If you are thinking of starting a business, one of the first decisions you need to make is what type of business organization to choose. The business organization format you select will affect many aspects of your Florida business, such as taxation, liability, ownership, management and control. Each business organization has its advantages and disadvantages.
You are responsible for everything in a sole proprietorship. It does not require any formal Florida registration. You may need to obtain a local business license or a fictitious name registration, if you use a name other than your own.
The main advantage of a sole proprietorship is that it is easy and inexpensive to set up and maintain. You have complete control over your business. You keep all the profits. The main disadvantage is that you have unlimited personal liability for all the debts and obligations of your business. Another disadvantage is that it does not offer any tax benefits or deductions.
Limited Liability Company
An LLC is a popular choice for many small businesses in Floirda. An LLC is a hybrid entity that combines some of the features of a corporation and a partnership. An LLC is formed by filing articles of organization with the Florida Department of State and paying a filing fee. The members can manage the LLC themselves or appoint managers.
The main advantage of an LLC is that it offers limited liability protection to its members. This means that the members are not personally liable for the debts and obligations of the LLC, unless they have personally guaranteed them or committed fraud or negligence. Another advantage is that it offers flexibility in taxation as it can choose to be taxed as a sole proprietorship, partnership, corporation or an S corporation, depending on its members and preferences. This allows an LLC to avoid double taxation and take advantage of various tax deductions and credits.

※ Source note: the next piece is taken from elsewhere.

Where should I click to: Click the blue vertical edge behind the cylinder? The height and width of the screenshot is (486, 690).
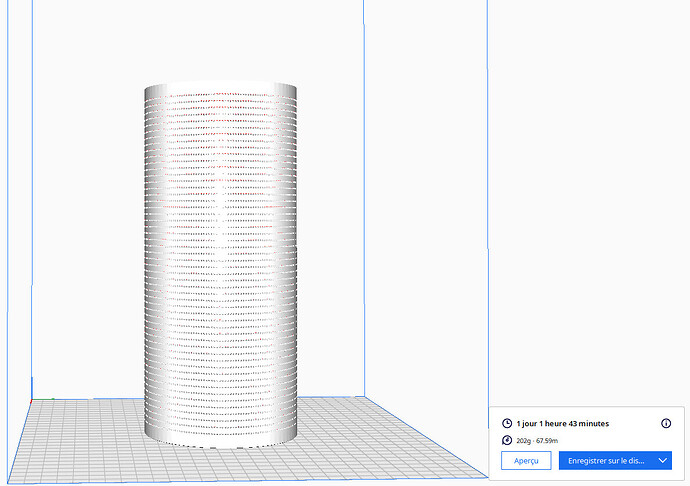click(x=363, y=200)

A corporation exists independently from its owners (shareholders). It is formed by filing articles of incorporation with the Florida Department of State and paying a filing fee. A corporation must also adopt bylaws, elect directors and officers, issue stock certificates, hold annual meetings and file annual reports with the state.
The main advantage is that it offers limited liability protection to its shareholders. Another advantage is that it has perpetual existence and continuity. This means that the corporation does not end when a shareholder dies or transfers his or her shares. Income is taxed at the corporate and individual levels.